* INPUT:

== == ==

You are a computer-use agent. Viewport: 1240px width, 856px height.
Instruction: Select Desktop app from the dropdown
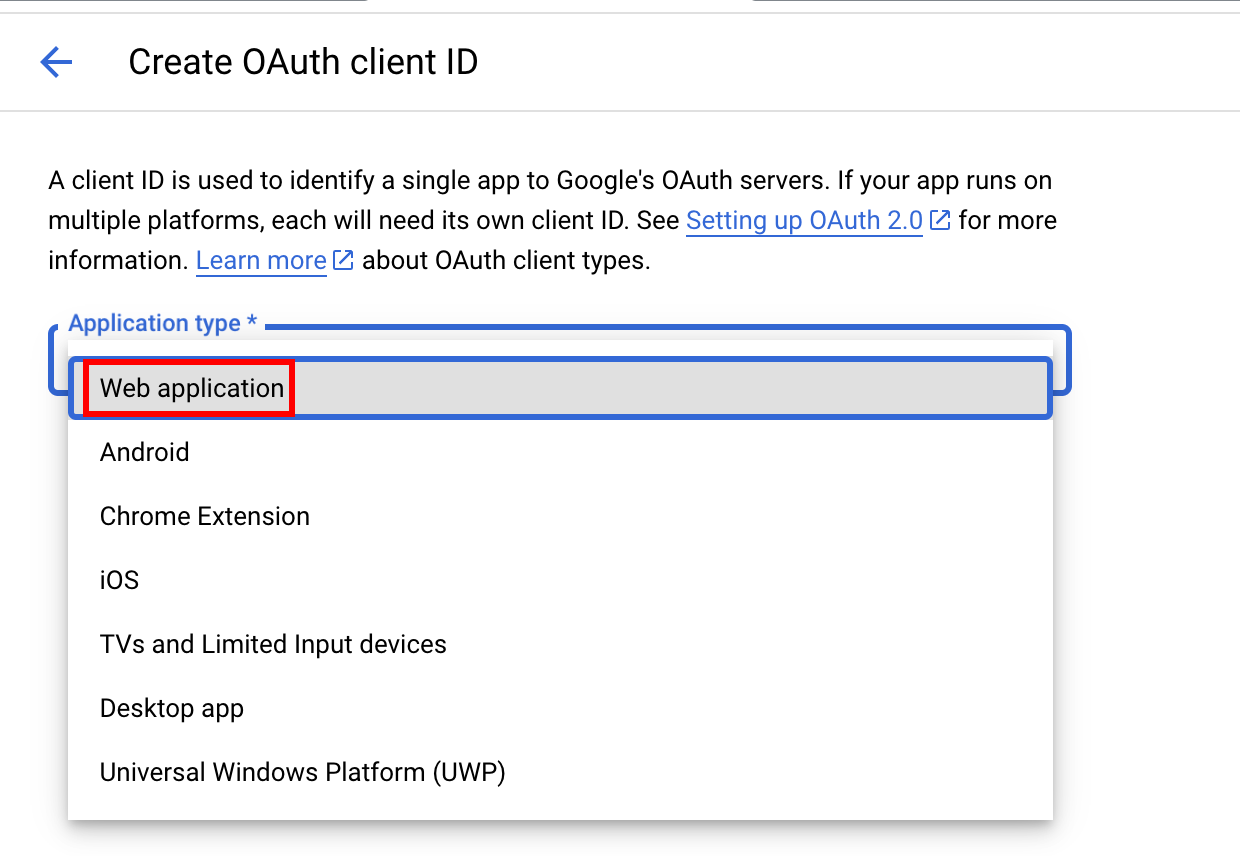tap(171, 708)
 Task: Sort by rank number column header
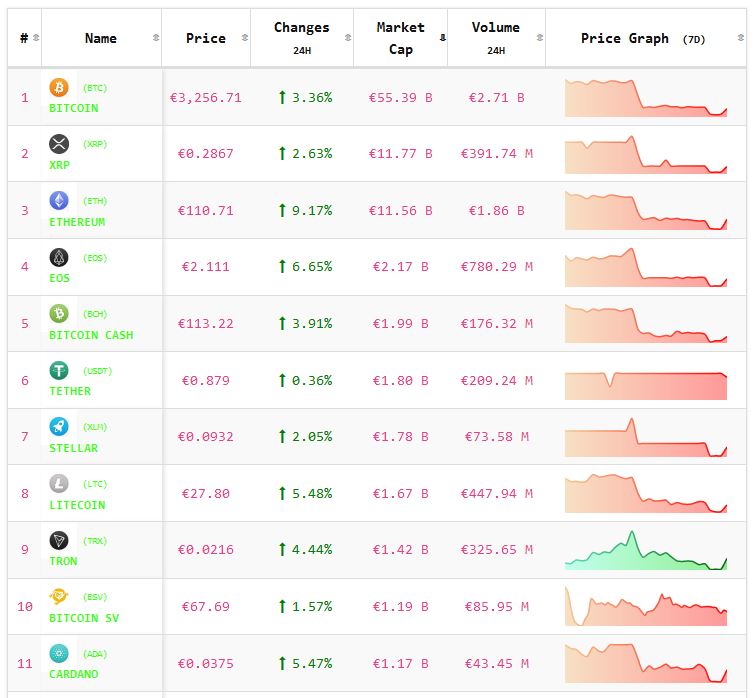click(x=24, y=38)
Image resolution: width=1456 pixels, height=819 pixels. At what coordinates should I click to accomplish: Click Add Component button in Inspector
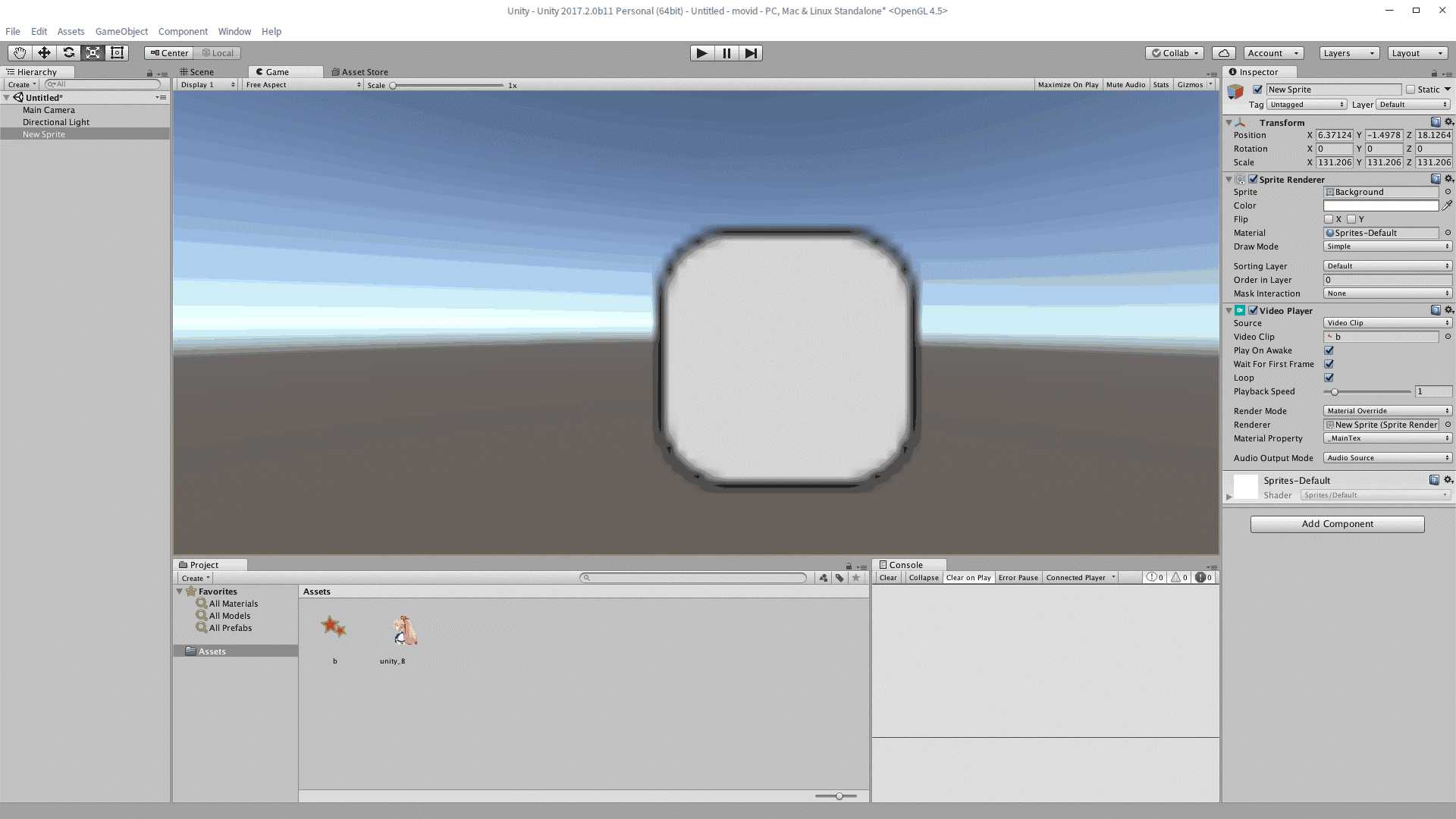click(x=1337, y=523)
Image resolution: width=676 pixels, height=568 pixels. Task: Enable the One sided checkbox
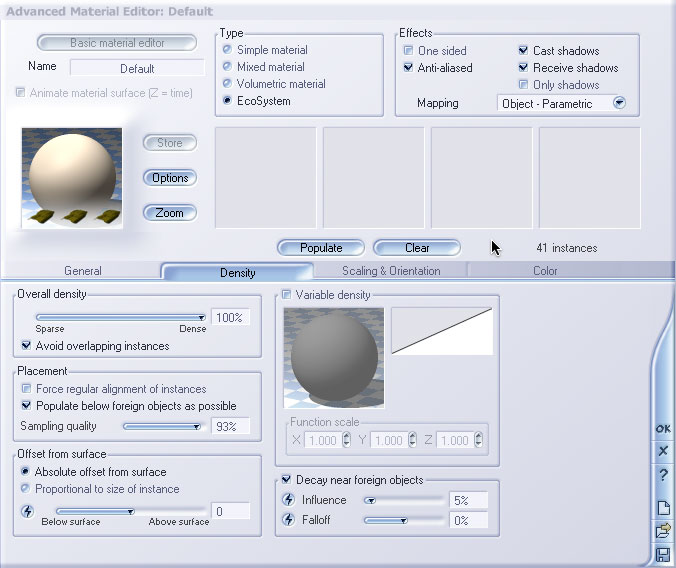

== == ==

Please retype, exactly and only, the lines from the one holding "Instruction: Select Desktop" to the end of the entries, both ends included, without any pictures.

Instruction: Select Desktop app from the dropdown
tap(171, 708)
 Task: Sort by rank number column header
click(x=24, y=38)
Image resolution: width=1456 pixels, height=819 pixels. At what coordinates should I click to accomplish: Click Add Component button in Inspector
click(x=1337, y=523)
Image resolution: width=676 pixels, height=568 pixels. Task: Enable the One sided checkbox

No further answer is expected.